§ Text under study:

━━━━━━━━━━━━━━━━━━━━━━━━━━━━━━

So a series of legislative initiatives have made it increasingly difficult to share healthcare information. The Data Protection Act, the European Convention on Human Rights, the Statistics and Registration Services Act, even the confidentiality provisions of Common Law, mean a veritable thicket of legal restrictions makes it practically impossible in Britain to construct a service which would tell the GP about the possibly unnecessary double treatment of her patient.

All this is symptomatic of what happens when there’s an over-reaction to a scandal (or several scandals). And it has led to a conflict between principles: on the one hand, the entirely commendable protection of patient confidentiality, on the other, the legitimate use of data to inform necessary actions in healthcare.

Now it is when such conflicts arise that political and moral debates become the most interesting. To take another topical example, which has precedence, freedom of speech or the right to privacy? The trick is to get the balance right: protection of necessary privacy without excluding legitimate public information.

So I was fascinated to attend a recent meeting hosted by the NHS Information Centre and attended by representatives of the Office of National Statistics (ONS), who hold information about deaths which many of us have wanted to tie up with healthcare data for years. 

It was at this meeting that I heard for the first time of a ‘Gateway’ through the confidentiality regulations.

How do we you access to that gateway? You have to complete applications, naturally - where would we be without bureaucracy? By the way, that’s not a reflection on the NHS, rather on the whole of humanity. 

The application has to make it absolutely clear that you are going to use the patient identifiable data you want to handle for a specific purpose; that you will take only as much as you need for that purpose; and you will keep only for as long as strictly necessary for that purpose.

If your purpose is deemed to be legitimate, then your application will be approved and the gateway will open to you. 

Now this strikes me as immensely sensible. What can one object to? As a citizen, I don’t want my personal information abused. I don’t want it held any longer than it needs to be. And I don’t want it collected for one objective and used for another.

As an information professional, I want to be able to get hold of patient identifiable data, but only to provide a specific service. How can I object to an outside body ruling on whether my purpose is reasonable? In any case, if I’m setting out to provide information to help maintain quality and control costs, that’s a double objective that we all want to achieve - as I said at the beginning -  so my application is likely to be approved.
And if I’ve been given access to the data for the purpose stated, by what right can I expct to use it for any other? Or to retain it any longer than necessary?
Strikes me that we’ve found just what I said we needed when principles conflict: a point of balance.
A word of warning though: getting agreement on that balance point isn’t always easy. At the meeting I attended, the ONS representatives weren’t at all happy about releasing their mortality data. It seems that though the dead can’t be libelled - you can say what you like about them, they have no right to protect their reputation - they do have a right to confidentiality beyond the grave. And the ONS wasn’t convinced that the NHS was doing enough to protect identifiable data. They werent that keen on the gateway.
But I think we’ll get there. And my GP will get the information she needs. And maybe we’ll be able to do what's necessary to hold healthcare expenditure at a level which won't impact on our capacity to repair our roads and educate our kids. 

While still providing adequate levels of care.

━━━━━━━━━━━━━━━━━━━━━━━━━━━━━━

§ Stored data:
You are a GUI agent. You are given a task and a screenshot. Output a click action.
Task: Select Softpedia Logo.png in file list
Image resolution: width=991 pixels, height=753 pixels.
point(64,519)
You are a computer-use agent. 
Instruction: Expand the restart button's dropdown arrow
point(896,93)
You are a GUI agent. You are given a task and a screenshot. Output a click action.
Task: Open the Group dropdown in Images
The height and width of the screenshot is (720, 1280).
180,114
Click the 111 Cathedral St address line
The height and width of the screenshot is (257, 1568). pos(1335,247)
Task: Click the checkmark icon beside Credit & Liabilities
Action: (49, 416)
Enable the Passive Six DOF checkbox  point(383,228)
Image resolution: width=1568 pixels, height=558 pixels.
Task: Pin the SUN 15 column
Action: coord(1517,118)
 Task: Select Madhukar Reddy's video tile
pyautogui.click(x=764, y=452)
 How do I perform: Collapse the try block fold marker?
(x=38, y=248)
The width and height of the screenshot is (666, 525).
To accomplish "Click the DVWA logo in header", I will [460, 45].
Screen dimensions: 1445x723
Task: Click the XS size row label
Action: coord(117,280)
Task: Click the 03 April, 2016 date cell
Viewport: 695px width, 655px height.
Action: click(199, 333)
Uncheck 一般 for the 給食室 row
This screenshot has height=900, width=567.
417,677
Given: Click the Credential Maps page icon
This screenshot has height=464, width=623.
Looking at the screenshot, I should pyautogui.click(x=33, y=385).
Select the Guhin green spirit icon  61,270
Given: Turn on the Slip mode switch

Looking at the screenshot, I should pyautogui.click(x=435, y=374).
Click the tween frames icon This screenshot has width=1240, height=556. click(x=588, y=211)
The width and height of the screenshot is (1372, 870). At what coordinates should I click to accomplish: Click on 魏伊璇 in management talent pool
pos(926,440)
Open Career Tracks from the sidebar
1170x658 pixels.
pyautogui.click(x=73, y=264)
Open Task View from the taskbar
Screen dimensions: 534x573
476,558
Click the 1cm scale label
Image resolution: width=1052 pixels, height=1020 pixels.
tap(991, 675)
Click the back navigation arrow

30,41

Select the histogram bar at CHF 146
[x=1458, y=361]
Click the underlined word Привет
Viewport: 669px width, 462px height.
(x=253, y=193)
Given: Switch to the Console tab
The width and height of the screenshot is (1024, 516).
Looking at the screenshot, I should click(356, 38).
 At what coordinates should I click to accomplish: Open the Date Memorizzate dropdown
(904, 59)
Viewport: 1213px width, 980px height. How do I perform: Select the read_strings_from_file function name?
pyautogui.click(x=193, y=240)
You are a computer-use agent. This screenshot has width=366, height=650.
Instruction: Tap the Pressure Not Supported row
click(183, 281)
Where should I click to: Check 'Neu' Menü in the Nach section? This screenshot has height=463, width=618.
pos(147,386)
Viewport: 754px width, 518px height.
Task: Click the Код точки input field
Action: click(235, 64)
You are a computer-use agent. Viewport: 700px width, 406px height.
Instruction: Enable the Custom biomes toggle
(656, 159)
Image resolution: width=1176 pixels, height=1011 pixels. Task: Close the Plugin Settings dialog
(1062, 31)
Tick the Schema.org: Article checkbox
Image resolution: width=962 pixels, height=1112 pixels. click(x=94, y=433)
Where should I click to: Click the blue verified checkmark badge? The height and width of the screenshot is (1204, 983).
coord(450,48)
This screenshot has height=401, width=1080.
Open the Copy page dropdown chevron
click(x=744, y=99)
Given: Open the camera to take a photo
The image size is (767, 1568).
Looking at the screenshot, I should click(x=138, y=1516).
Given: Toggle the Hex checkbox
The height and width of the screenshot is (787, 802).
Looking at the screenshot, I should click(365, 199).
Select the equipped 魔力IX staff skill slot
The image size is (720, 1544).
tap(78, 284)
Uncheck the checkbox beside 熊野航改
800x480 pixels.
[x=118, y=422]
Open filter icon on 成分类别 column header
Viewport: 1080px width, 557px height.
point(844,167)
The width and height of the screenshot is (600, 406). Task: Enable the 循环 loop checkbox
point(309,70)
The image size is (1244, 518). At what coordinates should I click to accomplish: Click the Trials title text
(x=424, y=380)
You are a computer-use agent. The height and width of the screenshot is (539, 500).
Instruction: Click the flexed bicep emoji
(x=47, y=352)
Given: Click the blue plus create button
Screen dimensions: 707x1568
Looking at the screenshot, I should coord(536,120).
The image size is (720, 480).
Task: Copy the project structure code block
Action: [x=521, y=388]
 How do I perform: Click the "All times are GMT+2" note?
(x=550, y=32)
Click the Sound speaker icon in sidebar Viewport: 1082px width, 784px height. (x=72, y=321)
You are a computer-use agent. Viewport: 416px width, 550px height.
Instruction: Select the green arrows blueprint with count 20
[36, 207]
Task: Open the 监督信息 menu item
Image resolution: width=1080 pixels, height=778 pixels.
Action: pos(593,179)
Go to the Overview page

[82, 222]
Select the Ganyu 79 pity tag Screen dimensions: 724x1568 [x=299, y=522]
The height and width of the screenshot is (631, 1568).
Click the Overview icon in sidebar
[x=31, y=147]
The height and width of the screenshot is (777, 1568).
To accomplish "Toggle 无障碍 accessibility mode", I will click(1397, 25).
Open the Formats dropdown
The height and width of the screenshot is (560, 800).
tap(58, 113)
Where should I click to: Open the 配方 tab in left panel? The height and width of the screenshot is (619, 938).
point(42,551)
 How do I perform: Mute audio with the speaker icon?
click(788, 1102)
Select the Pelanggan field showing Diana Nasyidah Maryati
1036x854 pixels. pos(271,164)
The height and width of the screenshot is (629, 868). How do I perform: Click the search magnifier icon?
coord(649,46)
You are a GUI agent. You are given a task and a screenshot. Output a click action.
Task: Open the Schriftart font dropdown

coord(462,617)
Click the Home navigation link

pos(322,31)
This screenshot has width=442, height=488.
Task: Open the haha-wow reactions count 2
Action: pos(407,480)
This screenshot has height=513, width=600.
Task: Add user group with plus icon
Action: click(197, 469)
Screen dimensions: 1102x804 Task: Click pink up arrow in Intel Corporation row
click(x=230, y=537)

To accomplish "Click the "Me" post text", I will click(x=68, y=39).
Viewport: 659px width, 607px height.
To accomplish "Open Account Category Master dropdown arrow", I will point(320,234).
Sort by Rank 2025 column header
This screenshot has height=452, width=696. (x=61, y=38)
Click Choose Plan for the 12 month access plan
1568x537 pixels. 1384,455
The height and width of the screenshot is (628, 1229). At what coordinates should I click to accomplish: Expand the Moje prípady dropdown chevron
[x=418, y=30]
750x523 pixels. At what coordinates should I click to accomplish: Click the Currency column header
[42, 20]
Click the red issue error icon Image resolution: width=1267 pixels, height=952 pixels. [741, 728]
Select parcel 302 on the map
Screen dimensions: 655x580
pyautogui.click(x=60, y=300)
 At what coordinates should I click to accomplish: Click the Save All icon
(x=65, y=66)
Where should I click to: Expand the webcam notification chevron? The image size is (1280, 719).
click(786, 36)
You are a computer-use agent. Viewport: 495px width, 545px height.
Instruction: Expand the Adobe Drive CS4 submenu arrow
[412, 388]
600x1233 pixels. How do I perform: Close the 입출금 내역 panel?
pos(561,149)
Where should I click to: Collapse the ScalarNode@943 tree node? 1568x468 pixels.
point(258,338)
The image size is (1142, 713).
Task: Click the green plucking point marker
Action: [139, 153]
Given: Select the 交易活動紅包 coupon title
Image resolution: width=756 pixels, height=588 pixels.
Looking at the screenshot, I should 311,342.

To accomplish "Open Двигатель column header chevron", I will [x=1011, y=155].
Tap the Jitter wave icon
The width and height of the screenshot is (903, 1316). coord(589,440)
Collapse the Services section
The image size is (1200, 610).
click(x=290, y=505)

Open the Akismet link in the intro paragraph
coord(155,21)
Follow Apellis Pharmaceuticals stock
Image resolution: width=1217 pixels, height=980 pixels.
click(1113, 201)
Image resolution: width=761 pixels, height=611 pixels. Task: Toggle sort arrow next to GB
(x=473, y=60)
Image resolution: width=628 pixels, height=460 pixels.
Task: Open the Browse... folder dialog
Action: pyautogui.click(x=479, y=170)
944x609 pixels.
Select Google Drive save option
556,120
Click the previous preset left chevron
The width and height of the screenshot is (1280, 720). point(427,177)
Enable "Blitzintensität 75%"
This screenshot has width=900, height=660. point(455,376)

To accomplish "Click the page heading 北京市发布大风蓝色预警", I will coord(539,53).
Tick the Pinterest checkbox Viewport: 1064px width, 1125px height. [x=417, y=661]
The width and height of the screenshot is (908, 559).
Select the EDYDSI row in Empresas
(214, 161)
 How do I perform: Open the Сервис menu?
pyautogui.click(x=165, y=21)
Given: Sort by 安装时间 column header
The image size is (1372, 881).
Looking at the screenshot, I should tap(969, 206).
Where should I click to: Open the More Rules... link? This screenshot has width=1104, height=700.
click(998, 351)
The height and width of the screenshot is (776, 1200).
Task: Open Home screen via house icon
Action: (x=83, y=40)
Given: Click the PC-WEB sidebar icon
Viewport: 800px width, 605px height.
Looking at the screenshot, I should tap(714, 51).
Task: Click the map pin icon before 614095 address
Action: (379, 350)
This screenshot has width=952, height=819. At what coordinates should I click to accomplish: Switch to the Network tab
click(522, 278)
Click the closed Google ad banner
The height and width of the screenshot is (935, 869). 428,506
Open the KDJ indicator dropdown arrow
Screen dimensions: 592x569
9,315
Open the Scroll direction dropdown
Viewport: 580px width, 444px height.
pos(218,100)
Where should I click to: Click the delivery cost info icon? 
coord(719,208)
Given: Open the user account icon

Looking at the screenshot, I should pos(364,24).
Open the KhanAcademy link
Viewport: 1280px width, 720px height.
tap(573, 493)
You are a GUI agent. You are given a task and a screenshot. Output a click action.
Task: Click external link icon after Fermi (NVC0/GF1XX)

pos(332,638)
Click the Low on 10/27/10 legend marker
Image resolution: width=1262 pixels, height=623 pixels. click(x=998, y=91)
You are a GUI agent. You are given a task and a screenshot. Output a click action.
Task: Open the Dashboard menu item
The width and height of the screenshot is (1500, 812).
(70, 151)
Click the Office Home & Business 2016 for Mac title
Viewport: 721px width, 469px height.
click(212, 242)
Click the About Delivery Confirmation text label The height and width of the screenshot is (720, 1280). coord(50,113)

━━━━━━━━━━━━━━━━━━━━━━━━━━━━━━

§ Check your understanding:
• a. List the legal measures and provisions that the text on healthcare data sharing names as restrictions on sharing healthcare information.
• b. Answer these questions from the text on healthcare data sharing:
(i) Which body hosted the meeting the writer attended?
(ii) What information held by the Office of National Statistics had many people wanted to link with healthcare data?
(iii) What right does the text say the dead do not have?

§ List of answers:
• a.
The Data Protection Act
The European Convention on Human Rights
The Statistics and Registration Services Act
The confidentiality provisions of Common Law

• b.
(i) The NHS Information Centre hosted the meeting.
(ii) Information about deaths, which the text also calls mortality data.
(iii) The dead have no right to protect their reputation, since they cannot be libelled.